§ PROBLEM TO SOLVE: Word for word, transcribe the records that follow.

[Stored items]
━━━━━━
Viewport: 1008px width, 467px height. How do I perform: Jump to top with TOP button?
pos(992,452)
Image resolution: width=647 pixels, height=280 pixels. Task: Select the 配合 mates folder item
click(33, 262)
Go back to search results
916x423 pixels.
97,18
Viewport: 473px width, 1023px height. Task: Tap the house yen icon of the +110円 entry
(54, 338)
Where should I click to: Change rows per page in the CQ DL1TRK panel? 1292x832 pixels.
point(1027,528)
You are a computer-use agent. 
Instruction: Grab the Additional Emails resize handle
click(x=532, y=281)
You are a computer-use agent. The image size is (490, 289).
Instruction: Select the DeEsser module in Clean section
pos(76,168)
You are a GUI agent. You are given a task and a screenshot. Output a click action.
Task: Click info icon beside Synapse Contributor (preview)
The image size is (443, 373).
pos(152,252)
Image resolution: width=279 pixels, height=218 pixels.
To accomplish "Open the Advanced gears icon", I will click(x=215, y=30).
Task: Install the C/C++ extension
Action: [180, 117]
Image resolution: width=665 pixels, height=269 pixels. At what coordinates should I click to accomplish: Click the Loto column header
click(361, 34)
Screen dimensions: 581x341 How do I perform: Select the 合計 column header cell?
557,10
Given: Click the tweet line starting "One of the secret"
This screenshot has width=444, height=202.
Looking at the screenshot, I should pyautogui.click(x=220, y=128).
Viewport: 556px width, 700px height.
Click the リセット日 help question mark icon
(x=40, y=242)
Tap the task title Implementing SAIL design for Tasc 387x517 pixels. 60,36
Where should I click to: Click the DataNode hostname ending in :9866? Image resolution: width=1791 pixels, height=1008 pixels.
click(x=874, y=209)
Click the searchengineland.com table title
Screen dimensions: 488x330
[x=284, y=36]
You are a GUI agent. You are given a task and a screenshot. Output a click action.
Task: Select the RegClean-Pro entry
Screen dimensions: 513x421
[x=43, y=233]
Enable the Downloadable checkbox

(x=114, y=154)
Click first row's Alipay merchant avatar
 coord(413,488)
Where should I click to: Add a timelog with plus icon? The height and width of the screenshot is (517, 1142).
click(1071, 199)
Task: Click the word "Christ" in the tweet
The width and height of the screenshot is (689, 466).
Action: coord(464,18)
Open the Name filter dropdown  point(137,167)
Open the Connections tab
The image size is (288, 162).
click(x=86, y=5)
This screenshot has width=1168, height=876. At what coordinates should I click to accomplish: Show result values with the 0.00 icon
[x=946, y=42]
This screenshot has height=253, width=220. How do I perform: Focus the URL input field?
━━━━━━
§ RESULT FOR THIS TASK:
Viewport: 1008px width, 467px height. How do I perform: Jump to top with TOP button?
pos(992,452)
Image resolution: width=647 pixels, height=280 pixels. Task: Select the 配合 mates folder item
click(33, 262)
Go back to search results
916x423 pixels.
97,18
Viewport: 473px width, 1023px height. Task: Tap the house yen icon of the +110円 entry
(54, 338)
Where should I click to: Change rows per page in the CQ DL1TRK panel? 1292x832 pixels.
point(1027,528)
You are a computer-use agent. 
Instruction: Grab the Additional Emails resize handle
click(x=532, y=281)
You are a computer-use agent. The image size is (490, 289).
Instruction: Select the DeEsser module in Clean section
pos(76,168)
You are a GUI agent. You are given a task and a screenshot. Output a click action.
Task: Click info icon beside Synapse Contributor (preview)
The image size is (443, 373).
pos(152,252)
Image resolution: width=279 pixels, height=218 pixels.
To accomplish "Open the Advanced gears icon", I will click(x=215, y=30).
Task: Install the C/C++ extension
Action: [180, 117]
Image resolution: width=665 pixels, height=269 pixels. At what coordinates should I click to accomplish: Click the Loto column header
click(361, 34)
Screen dimensions: 581x341 How do I perform: Select the 合計 column header cell?
557,10
Given: Click the tweet line starting "One of the secret"
This screenshot has width=444, height=202.
Looking at the screenshot, I should pyautogui.click(x=220, y=128).
Viewport: 556px width, 700px height.
Click the リセット日 help question mark icon
(x=40, y=242)
Tap the task title Implementing SAIL design for Tasc 387x517 pixels. 60,36
Where should I click to: Click the DataNode hostname ending in :9866? Image resolution: width=1791 pixels, height=1008 pixels.
click(x=874, y=209)
Click the searchengineland.com table title
Screen dimensions: 488x330
[x=284, y=36]
You are a GUI agent. You are given a task and a screenshot. Output a click action.
Task: Select the RegClean-Pro entry
Screen dimensions: 513x421
[x=43, y=233]
Enable the Downloadable checkbox

(x=114, y=154)
Click first row's Alipay merchant avatar
 coord(413,488)
Where should I click to: Add a timelog with plus icon? The height and width of the screenshot is (517, 1142).
click(1071, 199)
Task: Click the word "Christ" in the tweet
The width and height of the screenshot is (689, 466).
Action: coord(464,18)
Open the Name filter dropdown  point(137,167)
Open the Connections tab
The image size is (288, 162).
click(x=86, y=5)
This screenshot has width=1168, height=876. At what coordinates should I click to accomplish: Show result values with the 0.00 icon
[x=946, y=42]
This screenshot has height=253, width=220. How do I perform: Focus the URL input field?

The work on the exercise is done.